Extracted data entries:
######

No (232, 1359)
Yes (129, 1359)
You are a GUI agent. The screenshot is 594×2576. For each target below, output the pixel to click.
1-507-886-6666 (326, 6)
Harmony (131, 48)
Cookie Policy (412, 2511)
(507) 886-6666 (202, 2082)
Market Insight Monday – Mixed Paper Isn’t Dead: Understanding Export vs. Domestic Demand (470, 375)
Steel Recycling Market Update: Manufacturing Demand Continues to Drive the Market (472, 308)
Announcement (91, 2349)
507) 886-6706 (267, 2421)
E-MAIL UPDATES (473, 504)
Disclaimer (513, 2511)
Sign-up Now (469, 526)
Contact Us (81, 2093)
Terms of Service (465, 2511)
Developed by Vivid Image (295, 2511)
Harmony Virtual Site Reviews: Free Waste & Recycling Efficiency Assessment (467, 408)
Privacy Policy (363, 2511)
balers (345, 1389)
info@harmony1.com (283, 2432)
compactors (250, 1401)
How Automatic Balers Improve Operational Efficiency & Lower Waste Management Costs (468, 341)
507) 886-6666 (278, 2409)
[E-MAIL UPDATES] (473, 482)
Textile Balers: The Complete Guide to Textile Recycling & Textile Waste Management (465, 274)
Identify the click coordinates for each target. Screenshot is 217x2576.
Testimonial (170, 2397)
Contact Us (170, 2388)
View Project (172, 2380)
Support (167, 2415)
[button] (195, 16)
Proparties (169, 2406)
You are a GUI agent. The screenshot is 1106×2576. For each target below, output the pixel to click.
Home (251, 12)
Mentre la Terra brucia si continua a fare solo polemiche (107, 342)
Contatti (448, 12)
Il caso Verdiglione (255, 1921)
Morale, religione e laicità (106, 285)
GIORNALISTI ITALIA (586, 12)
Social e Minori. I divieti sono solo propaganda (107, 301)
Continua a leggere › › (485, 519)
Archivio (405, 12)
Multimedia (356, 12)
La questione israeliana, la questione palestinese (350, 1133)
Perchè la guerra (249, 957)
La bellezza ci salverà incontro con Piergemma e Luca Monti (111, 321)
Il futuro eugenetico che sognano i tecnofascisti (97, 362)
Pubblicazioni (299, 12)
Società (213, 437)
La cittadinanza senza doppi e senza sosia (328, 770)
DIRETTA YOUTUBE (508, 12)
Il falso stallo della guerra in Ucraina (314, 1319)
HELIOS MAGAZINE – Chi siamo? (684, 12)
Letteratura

######

Retype every record above exactly as it stands.

No (232, 1359)
Yes (129, 1359)
You are a GUI agent. The screenshot is 594×2576. For each target below, output the pixel to click.
1-507-886-6666 (326, 6)
Harmony (131, 48)
Cookie Policy (412, 2511)
(507) 886-6666 (202, 2082)
Market Insight Monday – Mixed Paper Isn’t Dead: Understanding Export vs. Domestic Demand (470, 375)
Steel Recycling Market Update: Manufacturing Demand Continues to Drive the Market (472, 308)
Announcement (91, 2349)
507) 886-6706 (267, 2421)
E-MAIL UPDATES (473, 504)
Disclaimer (513, 2511)
Sign-up Now (469, 526)
Contact Us (81, 2093)
Terms of Service (465, 2511)
Developed by Vivid Image (295, 2511)
Harmony Virtual Site Reviews: Free Waste & Recycling Efficiency Assessment (467, 408)
Privacy Policy (363, 2511)
balers (345, 1389)
info@harmony1.com (283, 2432)
compactors (250, 1401)
How Automatic Balers Improve Operational Efficiency & Lower Waste Management Costs (468, 341)
507) 886-6666 (278, 2409)
[E-MAIL UPDATES] (473, 482)
Textile Balers: The Complete Guide to Textile Recycling & Textile Waste Management (465, 274)
Identify the click coordinates for each target. Screenshot is 217x2576.
Testimonial (170, 2397)
Contact Us (170, 2388)
View Project (172, 2380)
Support (167, 2415)
[button] (195, 16)
Proparties (169, 2406)
You are a GUI agent. The screenshot is 1106×2576. For each target below, output the pixel to click.
Home (251, 12)
Mentre la Terra brucia si continua a fare solo polemiche (107, 342)
Contatti (448, 12)
Il caso Verdiglione (255, 1921)
Morale, religione e laicità (106, 285)
GIORNALISTI ITALIA (586, 12)
Social e Minori. I divieti sono solo propaganda (107, 301)
Continua a leggere › › (485, 519)
Archivio (405, 12)
Multimedia (356, 12)
La questione israeliana, la questione palestinese (350, 1133)
Perchè la guerra (249, 957)
La bellezza ci salverà incontro con Piergemma e Luca Monti (111, 321)
Il futuro eugenetico che sognano i tecnofascisti (97, 362)
Pubblicazioni (299, 12)
Società (213, 437)
La cittadinanza senza doppi e senza sosia (328, 770)
DIRETTA YOUTUBE (508, 12)
Il falso stallo della guerra in Ucraina (314, 1319)
HELIOS MAGAZINE – Chi siamo? (684, 12)
Letteratura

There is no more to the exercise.